Toto tugged aside the curtain in a corner of the room and revealed "an old man...pulling levers and speaking into a microphone." The "Great and Powerful Oz" was just Professor Marvel. Now, Dorothy wondered if she'd ever make it home to Kansas.
Last night, President Obama's tentative call to arms as a response to Syria's use of chemical weapons fell flat. Reactive and predictable, his speech was not only mixed in its message – we must act and we must pause – but also indicative of the deeply diminished legitimacy of the executive office. Simply put, the imperial presidency has lost its allure.
According to a recent CNN/ORC International survey, "only four in ten approve of the job Obama is doing on foreign policy, with 57% of those questioned giving the president a thumbs down."

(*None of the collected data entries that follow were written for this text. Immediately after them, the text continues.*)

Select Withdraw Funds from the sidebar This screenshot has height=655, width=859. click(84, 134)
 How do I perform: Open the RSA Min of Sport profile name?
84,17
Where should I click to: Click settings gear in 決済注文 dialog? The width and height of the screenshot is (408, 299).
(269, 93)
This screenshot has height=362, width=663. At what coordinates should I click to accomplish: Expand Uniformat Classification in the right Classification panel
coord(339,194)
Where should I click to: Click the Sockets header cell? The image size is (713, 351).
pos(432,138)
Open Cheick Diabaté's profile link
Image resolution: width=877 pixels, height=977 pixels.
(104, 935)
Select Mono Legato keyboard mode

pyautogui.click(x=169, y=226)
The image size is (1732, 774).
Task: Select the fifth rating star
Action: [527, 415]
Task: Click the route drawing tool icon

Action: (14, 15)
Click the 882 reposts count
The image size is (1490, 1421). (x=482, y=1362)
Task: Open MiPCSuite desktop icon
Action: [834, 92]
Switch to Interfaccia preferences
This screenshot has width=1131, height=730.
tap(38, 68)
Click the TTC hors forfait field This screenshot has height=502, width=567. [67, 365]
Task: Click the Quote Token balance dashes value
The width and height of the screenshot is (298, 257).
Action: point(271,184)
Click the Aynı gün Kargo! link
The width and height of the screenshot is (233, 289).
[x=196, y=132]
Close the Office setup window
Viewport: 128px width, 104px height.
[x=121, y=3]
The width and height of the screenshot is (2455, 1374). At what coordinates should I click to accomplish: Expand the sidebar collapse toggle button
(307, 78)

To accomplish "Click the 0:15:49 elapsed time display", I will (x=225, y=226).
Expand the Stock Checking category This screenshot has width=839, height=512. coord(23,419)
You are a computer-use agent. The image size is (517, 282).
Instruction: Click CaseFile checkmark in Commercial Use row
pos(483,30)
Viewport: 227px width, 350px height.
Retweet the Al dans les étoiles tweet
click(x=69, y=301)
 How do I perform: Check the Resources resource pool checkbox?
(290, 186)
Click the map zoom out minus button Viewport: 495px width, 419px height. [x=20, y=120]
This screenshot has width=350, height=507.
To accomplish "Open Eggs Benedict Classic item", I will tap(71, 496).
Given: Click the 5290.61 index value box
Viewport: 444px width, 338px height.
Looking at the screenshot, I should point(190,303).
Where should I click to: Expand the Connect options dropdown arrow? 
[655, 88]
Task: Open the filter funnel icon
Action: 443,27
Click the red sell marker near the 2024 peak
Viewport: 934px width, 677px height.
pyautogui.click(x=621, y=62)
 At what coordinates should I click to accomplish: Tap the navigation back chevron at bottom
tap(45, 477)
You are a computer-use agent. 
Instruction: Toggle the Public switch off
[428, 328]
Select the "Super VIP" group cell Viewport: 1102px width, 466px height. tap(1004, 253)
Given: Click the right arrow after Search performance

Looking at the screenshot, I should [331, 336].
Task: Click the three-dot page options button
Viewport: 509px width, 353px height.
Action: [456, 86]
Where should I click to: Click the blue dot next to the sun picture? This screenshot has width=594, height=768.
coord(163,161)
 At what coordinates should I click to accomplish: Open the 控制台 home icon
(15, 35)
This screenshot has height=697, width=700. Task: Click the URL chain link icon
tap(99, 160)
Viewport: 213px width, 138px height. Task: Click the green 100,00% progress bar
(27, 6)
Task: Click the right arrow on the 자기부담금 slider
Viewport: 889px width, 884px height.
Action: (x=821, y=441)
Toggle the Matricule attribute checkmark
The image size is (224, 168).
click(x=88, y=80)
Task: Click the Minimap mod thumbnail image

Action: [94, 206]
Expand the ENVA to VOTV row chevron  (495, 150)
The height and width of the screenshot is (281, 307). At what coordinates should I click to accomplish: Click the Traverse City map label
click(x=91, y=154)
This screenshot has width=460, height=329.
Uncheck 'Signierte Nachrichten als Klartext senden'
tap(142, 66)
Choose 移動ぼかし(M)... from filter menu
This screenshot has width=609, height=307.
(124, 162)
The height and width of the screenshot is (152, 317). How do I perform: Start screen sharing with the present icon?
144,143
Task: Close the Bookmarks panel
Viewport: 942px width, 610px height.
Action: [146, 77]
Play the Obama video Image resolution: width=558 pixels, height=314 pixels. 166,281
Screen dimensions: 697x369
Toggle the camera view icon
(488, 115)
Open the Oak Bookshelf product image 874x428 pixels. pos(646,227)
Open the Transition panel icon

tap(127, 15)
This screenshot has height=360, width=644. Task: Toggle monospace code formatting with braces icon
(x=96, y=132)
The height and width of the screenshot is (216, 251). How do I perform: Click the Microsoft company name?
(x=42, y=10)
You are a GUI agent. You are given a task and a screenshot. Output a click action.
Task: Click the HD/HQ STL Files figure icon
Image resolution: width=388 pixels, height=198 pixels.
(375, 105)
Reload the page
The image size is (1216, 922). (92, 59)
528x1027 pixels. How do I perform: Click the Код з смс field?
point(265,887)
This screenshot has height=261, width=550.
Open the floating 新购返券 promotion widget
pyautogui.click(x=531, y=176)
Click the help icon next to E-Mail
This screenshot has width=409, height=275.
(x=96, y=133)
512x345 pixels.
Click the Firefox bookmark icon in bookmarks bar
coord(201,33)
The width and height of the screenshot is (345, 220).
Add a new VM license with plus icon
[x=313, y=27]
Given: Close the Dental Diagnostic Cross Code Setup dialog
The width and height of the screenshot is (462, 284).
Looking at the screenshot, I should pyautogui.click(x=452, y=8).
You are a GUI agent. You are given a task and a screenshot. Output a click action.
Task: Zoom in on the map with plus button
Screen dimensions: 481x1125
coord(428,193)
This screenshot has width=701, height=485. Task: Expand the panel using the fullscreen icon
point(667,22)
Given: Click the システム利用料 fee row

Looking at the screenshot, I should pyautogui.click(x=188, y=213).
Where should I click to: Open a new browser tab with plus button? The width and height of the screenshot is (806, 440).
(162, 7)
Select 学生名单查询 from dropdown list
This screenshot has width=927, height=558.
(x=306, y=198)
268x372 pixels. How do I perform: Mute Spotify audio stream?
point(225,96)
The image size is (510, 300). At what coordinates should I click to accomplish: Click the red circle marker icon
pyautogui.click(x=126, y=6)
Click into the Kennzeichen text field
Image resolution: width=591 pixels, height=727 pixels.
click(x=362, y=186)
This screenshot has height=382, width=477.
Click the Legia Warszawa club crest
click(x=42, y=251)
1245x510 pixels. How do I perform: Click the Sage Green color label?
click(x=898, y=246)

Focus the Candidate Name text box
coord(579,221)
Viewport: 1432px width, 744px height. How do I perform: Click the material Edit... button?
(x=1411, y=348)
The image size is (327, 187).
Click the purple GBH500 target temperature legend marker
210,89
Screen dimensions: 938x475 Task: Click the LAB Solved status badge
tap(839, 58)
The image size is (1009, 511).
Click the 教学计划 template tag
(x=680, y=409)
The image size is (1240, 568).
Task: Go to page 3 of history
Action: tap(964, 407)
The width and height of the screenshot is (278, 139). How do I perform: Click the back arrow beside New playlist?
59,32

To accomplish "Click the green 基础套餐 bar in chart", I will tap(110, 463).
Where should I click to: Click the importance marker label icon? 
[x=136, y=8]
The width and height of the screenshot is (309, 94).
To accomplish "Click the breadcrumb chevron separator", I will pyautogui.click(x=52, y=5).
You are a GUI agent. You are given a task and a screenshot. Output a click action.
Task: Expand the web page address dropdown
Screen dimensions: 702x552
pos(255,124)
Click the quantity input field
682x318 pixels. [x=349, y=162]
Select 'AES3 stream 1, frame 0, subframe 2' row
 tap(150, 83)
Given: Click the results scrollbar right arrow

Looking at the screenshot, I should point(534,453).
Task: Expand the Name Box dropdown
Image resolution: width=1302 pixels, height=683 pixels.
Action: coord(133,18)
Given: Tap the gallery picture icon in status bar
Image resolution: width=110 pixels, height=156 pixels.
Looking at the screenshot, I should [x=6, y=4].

Even more disconcerting to those who agree with former Vice President Dick Cheney about a "robust executive," the latest Pew Research poll shows that "the public, by roughly two-to-one (61% to 30%), believes that Congress – not the president – should have final authority over whether the U.S. conducts airstrikes in Syria." The people want Congress – that widely derided institution of gridlock and polarization – to check presidents.
Americans don't seem to be buying what presidents are selling any longer. But really, who can blame them? Just look at the last decade.
Rhetoric: Saddam has "weapons of mass destruction" and "yellowcake from Niger."
Reality: Never found cache or evidence of nuclear material. [See a collection of political cartoons on defense spending.]
Rhetoric: "Mission accomplished" in Iraq.
Reality: Stayed for a decade. Rhetoric: We're fighting for American "values" (democracy and freedom) abroad.
Reality: Abu Ghraib prison. Rhetoric: Guantanamo Bay will be closed.
Reality: Still open. [See a collection of political cartoons on President Obama's drone policy.]
Rhetoric: Al-Qaida is "back on its heels."
Reality: Not exactly. Rhetoric: Americans are neither spied on nor attacked by drones.
Reality: Americans have been spied on and killed by drones. Americans have heard more and endured more than most can stomach. Those paying attention know that it has been a bi-partisan snow-job that's been underway since that horrifying and tragic day exactly twelve years ago.
We've grown as a public – hopefully wiser, possibly cynical, but surely more circumspect. That's why we've turned away from the elites in Washington. That's why Oz is no longer very "great" or all that "powerful." And what we've just realized is that the way home has been our feet the entire time. Kansas is on the horizon and America seems set for a rebirth.